WHAT IS REQUIRED >>
Please transcribe exactly, and only, the lines of the data below between the line holding "Click into the Password input box" and the line holding "Given: Add a new 직위 item", inclusive.

INPUT DATA >>
───

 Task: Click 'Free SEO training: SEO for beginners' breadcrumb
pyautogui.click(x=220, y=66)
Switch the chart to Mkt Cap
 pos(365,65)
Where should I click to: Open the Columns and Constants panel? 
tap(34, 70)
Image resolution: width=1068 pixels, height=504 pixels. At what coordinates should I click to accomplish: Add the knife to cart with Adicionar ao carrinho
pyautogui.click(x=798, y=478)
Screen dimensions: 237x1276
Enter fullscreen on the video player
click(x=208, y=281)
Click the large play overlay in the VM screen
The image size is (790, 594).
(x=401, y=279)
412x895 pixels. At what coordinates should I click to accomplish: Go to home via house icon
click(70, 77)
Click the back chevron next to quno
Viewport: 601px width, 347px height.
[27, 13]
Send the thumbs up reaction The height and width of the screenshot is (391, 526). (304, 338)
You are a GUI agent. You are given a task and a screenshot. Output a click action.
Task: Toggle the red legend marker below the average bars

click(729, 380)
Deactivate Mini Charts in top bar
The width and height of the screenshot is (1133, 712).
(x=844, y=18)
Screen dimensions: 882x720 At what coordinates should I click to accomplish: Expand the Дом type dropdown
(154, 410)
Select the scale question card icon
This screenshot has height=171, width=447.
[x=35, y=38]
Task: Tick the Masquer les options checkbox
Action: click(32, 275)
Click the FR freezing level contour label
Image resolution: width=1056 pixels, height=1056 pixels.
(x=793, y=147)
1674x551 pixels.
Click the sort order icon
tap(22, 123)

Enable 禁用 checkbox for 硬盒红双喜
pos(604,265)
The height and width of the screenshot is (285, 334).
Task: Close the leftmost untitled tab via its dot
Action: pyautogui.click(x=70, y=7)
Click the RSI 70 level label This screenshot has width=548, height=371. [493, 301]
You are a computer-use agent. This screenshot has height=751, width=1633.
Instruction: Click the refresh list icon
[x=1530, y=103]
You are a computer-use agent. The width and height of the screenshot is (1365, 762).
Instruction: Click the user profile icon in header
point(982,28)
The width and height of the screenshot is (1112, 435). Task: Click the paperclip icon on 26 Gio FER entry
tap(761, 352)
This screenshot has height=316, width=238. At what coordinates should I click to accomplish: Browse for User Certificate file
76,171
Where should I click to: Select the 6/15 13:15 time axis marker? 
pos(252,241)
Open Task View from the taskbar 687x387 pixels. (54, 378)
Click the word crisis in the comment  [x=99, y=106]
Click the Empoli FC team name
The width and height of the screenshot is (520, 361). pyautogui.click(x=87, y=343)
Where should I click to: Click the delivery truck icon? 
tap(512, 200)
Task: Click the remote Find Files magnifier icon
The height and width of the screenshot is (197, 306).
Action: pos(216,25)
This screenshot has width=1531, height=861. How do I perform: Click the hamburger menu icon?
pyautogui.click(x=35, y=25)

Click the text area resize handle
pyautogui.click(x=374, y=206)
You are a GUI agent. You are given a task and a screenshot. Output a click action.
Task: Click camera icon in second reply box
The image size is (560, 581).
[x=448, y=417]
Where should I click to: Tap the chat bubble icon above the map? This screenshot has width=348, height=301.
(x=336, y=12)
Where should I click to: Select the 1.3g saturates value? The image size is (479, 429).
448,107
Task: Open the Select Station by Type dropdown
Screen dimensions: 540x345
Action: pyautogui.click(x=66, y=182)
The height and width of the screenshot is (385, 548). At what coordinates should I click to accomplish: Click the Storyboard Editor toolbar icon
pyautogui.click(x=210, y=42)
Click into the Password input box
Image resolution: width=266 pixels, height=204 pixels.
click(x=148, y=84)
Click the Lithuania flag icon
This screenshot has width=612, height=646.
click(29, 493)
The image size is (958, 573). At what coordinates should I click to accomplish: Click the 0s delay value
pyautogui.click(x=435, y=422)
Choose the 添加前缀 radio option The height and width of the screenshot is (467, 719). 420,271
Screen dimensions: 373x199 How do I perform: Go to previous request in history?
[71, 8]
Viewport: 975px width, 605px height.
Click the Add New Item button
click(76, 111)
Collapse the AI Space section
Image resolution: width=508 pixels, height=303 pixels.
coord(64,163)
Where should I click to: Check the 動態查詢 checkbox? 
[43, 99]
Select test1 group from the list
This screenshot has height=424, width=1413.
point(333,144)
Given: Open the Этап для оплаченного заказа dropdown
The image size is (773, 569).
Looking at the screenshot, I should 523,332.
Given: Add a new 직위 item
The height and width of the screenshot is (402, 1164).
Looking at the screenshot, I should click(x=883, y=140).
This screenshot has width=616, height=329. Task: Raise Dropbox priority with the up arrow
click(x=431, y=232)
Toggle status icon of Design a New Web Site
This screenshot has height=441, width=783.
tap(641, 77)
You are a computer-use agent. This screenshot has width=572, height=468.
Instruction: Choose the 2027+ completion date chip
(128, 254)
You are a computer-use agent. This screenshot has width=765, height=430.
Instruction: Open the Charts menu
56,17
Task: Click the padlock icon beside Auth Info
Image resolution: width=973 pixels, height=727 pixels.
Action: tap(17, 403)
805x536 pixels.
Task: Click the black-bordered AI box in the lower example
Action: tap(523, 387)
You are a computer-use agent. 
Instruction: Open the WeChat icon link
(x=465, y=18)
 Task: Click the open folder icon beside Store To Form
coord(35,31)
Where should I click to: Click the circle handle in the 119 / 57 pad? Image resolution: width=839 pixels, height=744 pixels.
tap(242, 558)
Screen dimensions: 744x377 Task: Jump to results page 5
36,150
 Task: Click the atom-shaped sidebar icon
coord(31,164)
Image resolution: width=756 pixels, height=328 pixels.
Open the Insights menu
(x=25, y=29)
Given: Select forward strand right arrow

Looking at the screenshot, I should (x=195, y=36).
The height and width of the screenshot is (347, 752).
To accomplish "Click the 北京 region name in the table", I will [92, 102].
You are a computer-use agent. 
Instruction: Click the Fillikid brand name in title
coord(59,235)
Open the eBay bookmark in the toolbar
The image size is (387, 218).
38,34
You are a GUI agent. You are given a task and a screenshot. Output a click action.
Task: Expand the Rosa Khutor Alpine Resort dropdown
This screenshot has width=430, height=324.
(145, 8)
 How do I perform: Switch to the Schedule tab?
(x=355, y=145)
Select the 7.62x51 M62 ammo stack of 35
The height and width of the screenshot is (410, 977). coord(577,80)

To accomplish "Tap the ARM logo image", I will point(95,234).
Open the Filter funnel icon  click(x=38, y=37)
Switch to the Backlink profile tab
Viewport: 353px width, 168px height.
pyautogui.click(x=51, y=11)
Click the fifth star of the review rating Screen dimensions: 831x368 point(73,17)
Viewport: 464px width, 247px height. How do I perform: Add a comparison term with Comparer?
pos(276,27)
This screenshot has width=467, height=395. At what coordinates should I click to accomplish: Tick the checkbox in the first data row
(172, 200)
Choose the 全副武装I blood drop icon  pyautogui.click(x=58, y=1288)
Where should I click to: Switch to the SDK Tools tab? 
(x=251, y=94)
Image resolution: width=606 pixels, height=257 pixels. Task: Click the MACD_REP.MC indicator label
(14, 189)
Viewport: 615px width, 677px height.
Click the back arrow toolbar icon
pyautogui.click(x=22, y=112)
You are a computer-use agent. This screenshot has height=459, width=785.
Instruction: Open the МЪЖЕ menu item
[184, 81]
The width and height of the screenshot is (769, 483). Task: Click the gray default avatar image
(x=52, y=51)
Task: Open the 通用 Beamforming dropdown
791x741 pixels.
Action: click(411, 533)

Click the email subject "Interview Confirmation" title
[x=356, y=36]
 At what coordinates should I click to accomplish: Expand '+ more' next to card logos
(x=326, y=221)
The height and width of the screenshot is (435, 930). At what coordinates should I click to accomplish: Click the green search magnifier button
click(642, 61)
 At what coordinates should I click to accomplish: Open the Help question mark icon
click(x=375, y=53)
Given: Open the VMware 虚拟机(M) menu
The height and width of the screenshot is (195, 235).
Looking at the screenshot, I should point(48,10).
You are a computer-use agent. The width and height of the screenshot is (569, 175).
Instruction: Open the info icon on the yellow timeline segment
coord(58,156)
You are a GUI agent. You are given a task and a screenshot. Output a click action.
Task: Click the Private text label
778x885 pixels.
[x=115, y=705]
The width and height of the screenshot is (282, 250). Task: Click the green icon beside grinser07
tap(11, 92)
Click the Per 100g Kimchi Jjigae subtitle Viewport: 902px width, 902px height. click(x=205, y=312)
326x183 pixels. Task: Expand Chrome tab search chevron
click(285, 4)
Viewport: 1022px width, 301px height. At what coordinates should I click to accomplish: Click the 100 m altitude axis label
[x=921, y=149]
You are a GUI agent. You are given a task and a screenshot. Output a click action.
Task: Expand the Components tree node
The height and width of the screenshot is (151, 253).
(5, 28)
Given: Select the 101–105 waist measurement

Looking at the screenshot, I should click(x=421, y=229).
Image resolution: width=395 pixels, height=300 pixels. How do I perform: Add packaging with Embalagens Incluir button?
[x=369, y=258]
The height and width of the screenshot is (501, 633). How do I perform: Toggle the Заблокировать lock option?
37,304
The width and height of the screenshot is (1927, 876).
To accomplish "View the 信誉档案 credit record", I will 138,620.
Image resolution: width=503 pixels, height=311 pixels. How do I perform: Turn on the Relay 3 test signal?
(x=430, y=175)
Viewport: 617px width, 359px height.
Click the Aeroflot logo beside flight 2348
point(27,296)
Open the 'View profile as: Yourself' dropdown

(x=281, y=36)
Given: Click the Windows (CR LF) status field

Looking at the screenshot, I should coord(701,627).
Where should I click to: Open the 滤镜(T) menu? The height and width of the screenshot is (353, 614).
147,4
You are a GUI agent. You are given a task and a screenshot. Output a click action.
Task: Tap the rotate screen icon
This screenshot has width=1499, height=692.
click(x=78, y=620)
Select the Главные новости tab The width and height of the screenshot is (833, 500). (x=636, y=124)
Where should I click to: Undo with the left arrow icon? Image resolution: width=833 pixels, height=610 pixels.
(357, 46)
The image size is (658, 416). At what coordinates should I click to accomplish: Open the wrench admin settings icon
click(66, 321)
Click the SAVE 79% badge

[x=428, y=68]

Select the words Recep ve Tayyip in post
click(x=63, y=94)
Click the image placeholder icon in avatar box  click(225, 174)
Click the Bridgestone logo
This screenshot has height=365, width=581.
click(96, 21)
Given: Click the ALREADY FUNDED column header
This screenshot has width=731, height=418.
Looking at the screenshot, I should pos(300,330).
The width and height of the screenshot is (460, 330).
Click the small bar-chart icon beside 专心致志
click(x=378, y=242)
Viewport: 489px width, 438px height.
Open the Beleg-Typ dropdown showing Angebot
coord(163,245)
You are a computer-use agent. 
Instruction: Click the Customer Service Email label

───

ANSWER SPACE >>
Click into the Password input box
Image resolution: width=266 pixels, height=204 pixels.
click(x=148, y=84)
Click the Lithuania flag icon
This screenshot has width=612, height=646.
click(29, 493)
The image size is (958, 573). At what coordinates should I click to accomplish: Click the 0s delay value
pyautogui.click(x=435, y=422)
Choose the 添加前缀 radio option The height and width of the screenshot is (467, 719). 420,271
Screen dimensions: 373x199 How do I perform: Go to previous request in history?
[71, 8]
Viewport: 975px width, 605px height.
Click the Add New Item button
click(76, 111)
Collapse the AI Space section
Image resolution: width=508 pixels, height=303 pixels.
coord(64,163)
Where should I click to: Check the 動態查詢 checkbox? 
[43, 99]
Select test1 group from the list
This screenshot has height=424, width=1413.
point(333,144)
Given: Open the Этап для оплаченного заказа dropdown
The image size is (773, 569).
Looking at the screenshot, I should 523,332.
Given: Add a new 직위 item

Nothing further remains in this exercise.